Francisco viajó en su vida como Santo Padre hacia esa pobreza y hacia esa profundidad para convertirse, al final de la travesía, en un gran Pastor. Querido, admirado y respetado, como han demostrado los miles y miles de fieles (y no tanto) que han estado despidiéndole desde que falleció. Lo hizo, siendo fiel hasta el final a sus principios. Dejando como último regalo a esa autenticidad, la estampa más austera posible dentro de la incontrolable pomposidad de los rituales vaticanos. La estampa de esa tumba despojada de superficialidad. Como queriendo, con ella, hacer resonar un mensaje sobre la fragilidad del ser humano. Ese que, cuando queda desnudo de todo ropaje, de todo poder o riqueza, de toda influencia o manipulación del lenguaje, de toxicidades y crueldades, acaba siendo como cualquier otro. Todos somos iguales ante la inalterable realidad que es la desnudez. La que desde ayer da cobijo a los restos del Pontífice. La desnudez que iguala a Donald Trump, cuando se le despoja de la coraza del poder y la riqueza, con un inmigrante que intenta cruzar una frontera. La desnudez que iguala a Vladimir Putin, limpio del ardor guerrero y ambición política, con quien muere en uno de los ataques rusos.
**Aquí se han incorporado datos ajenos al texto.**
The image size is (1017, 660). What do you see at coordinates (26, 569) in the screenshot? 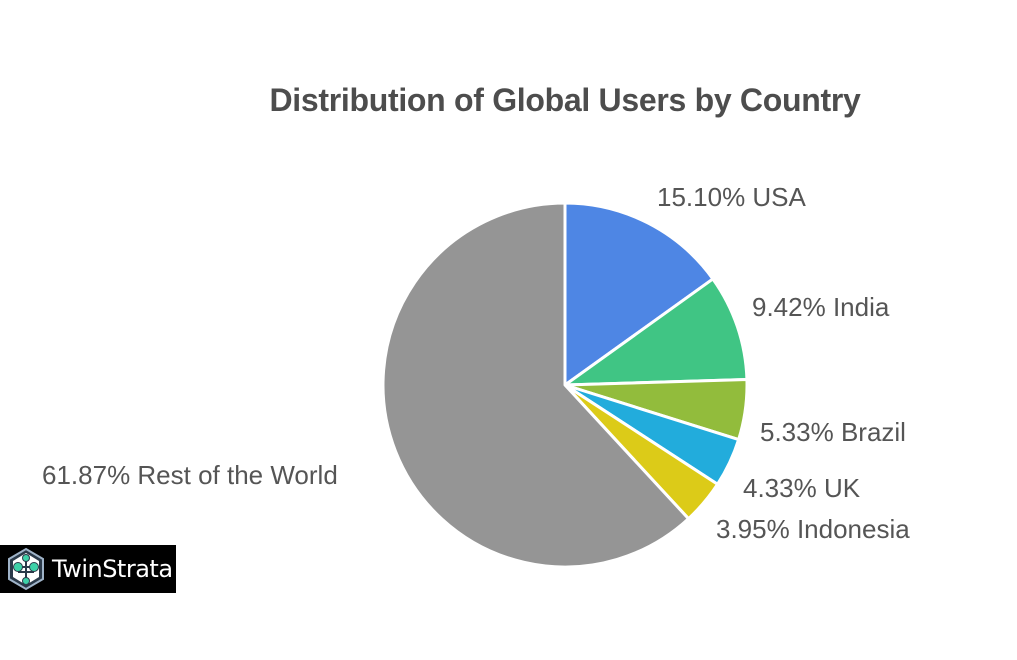
I see `network-hexagon-icon` at bounding box center [26, 569].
La desnudez que aúna a un palestino con un israelí; a quien es de izquierdas con quien es de derechas; a quien hizo fortuna con quien vivió de limosna; al joven y al viejo... La desnudez que nos equipara a todos ante el frágil espejo de lo que somos: una minúscula parte de un Universo inalcanzable del que, como Francisco, partiremos convertidos en un simple río de humo que emerge de la vela que apagará un soplo. La frágil llama de la vida.
Es domingo, 27 de abril. En los minutos previos al sepelio, Trump se encontró con Volodímir Zelenski. Fue el último servicio del pastor Francisco. Que su muerte sirviera de pretexto para aplacar conflictos en el mundo.